Exercise prompt: Copy each entry below exactly.

----------

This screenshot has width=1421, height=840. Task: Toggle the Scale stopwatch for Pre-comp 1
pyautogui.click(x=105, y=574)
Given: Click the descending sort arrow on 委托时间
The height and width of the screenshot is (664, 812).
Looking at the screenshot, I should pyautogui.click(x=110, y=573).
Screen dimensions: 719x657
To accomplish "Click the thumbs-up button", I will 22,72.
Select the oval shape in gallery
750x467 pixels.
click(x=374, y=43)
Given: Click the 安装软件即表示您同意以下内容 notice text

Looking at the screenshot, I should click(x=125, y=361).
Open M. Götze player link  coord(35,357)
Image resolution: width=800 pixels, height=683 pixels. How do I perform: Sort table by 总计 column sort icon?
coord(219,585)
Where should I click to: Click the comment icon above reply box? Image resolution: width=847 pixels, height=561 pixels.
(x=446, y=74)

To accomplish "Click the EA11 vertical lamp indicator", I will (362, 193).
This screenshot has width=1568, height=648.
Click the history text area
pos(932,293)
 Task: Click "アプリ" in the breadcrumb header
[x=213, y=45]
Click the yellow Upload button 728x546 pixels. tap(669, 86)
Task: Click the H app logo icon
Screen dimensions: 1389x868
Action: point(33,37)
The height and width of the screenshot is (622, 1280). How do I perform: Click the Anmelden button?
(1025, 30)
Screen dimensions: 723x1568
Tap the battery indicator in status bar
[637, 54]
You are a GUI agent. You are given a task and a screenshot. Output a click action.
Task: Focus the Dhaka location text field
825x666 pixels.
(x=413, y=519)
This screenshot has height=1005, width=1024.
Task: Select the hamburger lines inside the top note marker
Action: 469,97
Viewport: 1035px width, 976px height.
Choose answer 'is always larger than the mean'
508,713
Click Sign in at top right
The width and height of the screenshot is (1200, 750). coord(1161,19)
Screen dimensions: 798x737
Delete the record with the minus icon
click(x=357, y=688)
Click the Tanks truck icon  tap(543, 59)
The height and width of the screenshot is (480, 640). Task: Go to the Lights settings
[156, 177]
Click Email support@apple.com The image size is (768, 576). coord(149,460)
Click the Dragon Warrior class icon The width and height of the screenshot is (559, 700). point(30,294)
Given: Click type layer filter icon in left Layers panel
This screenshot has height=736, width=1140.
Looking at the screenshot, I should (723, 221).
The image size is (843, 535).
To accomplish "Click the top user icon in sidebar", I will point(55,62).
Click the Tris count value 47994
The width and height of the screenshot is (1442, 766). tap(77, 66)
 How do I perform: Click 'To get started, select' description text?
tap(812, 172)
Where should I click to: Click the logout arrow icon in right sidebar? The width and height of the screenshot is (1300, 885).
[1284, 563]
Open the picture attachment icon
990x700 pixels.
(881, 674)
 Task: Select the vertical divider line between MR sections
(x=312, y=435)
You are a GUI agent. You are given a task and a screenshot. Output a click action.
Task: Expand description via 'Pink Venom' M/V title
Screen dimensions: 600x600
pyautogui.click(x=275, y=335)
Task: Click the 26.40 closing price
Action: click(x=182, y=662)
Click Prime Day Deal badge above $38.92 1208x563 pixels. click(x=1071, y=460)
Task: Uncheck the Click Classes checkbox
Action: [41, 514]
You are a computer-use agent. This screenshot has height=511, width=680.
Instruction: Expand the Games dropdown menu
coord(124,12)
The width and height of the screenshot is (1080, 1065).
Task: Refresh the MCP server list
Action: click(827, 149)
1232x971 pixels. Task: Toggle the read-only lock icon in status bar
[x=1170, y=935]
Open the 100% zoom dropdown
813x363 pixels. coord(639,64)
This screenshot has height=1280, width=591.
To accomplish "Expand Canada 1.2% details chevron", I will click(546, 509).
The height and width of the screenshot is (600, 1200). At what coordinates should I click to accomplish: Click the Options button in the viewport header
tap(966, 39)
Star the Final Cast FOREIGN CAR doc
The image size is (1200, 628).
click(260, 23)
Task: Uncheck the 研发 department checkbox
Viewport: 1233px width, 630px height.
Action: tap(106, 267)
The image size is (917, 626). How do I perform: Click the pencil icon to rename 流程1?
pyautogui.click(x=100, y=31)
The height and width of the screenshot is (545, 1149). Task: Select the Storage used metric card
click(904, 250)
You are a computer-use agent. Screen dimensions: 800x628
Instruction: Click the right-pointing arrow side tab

----------

Answer to this exercise:
This screenshot has width=1421, height=840. Task: Toggle the Scale stopwatch for Pre-comp 1
pyautogui.click(x=105, y=574)
Given: Click the descending sort arrow on 委托时间
The height and width of the screenshot is (664, 812).
Looking at the screenshot, I should pyautogui.click(x=110, y=573).
Screen dimensions: 719x657
To accomplish "Click the thumbs-up button", I will 22,72.
Select the oval shape in gallery
750x467 pixels.
click(x=374, y=43)
Given: Click the 安装软件即表示您同意以下内容 notice text

Looking at the screenshot, I should click(x=125, y=361).
Open M. Götze player link  coord(35,357)
Image resolution: width=800 pixels, height=683 pixels. How do I perform: Sort table by 总计 column sort icon?
coord(219,585)
Where should I click to: Click the comment icon above reply box? Image resolution: width=847 pixels, height=561 pixels.
(x=446, y=74)

To accomplish "Click the EA11 vertical lamp indicator", I will (362, 193).
This screenshot has width=1568, height=648.
Click the history text area
pos(932,293)
 Task: Click "アプリ" in the breadcrumb header
[x=213, y=45]
Click the yellow Upload button 728x546 pixels. tap(669, 86)
Task: Click the H app logo icon
Screen dimensions: 1389x868
Action: point(33,37)
The height and width of the screenshot is (622, 1280). How do I perform: Click the Anmelden button?
(1025, 30)
Screen dimensions: 723x1568
Tap the battery indicator in status bar
[637, 54]
You are a GUI agent. You are given a task and a screenshot. Output a click action.
Task: Focus the Dhaka location text field
825x666 pixels.
(x=413, y=519)
This screenshot has height=1005, width=1024.
Task: Select the hamburger lines inside the top note marker
Action: 469,97
Viewport: 1035px width, 976px height.
Choose answer 'is always larger than the mean'
508,713
Click Sign in at top right
The width and height of the screenshot is (1200, 750). coord(1161,19)
Screen dimensions: 798x737
Delete the record with the minus icon
click(x=357, y=688)
Click the Tanks truck icon  tap(543, 59)
The height and width of the screenshot is (480, 640). Task: Go to the Lights settings
[156, 177]
Click Email support@apple.com The image size is (768, 576). coord(149,460)
Click the Dragon Warrior class icon The width and height of the screenshot is (559, 700). point(30,294)
Given: Click type layer filter icon in left Layers panel
This screenshot has height=736, width=1140.
Looking at the screenshot, I should (723, 221).
The image size is (843, 535).
To accomplish "Click the top user icon in sidebar", I will point(55,62).
Click the Tris count value 47994
The width and height of the screenshot is (1442, 766). tap(77, 66)
 How do I perform: Click 'To get started, select' description text?
tap(812, 172)
Where should I click to: Click the logout arrow icon in right sidebar? The width and height of the screenshot is (1300, 885).
[1284, 563]
Open the picture attachment icon
990x700 pixels.
(881, 674)
 Task: Select the vertical divider line between MR sections
(x=312, y=435)
You are a GUI agent. You are given a task and a screenshot. Output a click action.
Task: Expand description via 'Pink Venom' M/V title
Screen dimensions: 600x600
pyautogui.click(x=275, y=335)
Task: Click the 26.40 closing price
Action: click(x=182, y=662)
Click Prime Day Deal badge above $38.92 1208x563 pixels. click(x=1071, y=460)
Task: Uncheck the Click Classes checkbox
Action: [41, 514]
You are a computer-use agent. This screenshot has height=511, width=680.
Instruction: Expand the Games dropdown menu
coord(124,12)
The width and height of the screenshot is (1080, 1065).
Task: Refresh the MCP server list
Action: click(827, 149)
1232x971 pixels. Task: Toggle the read-only lock icon in status bar
[x=1170, y=935]
Open the 100% zoom dropdown
813x363 pixels. coord(639,64)
This screenshot has height=1280, width=591.
To accomplish "Expand Canada 1.2% details chevron", I will click(546, 509).
The height and width of the screenshot is (600, 1200). At what coordinates should I click to accomplish: Click the Options button in the viewport header
tap(966, 39)
Star the Final Cast FOREIGN CAR doc
The image size is (1200, 628).
click(260, 23)
Task: Uncheck the 研发 department checkbox
Viewport: 1233px width, 630px height.
Action: tap(106, 267)
The image size is (917, 626). How do I perform: Click the pencil icon to rename 流程1?
pyautogui.click(x=100, y=31)
The height and width of the screenshot is (545, 1149). Task: Select the Storage used metric card
click(904, 250)
You are a computer-use agent. Screen dimensions: 800x628
Instruction: Click the right-pointing arrow side tab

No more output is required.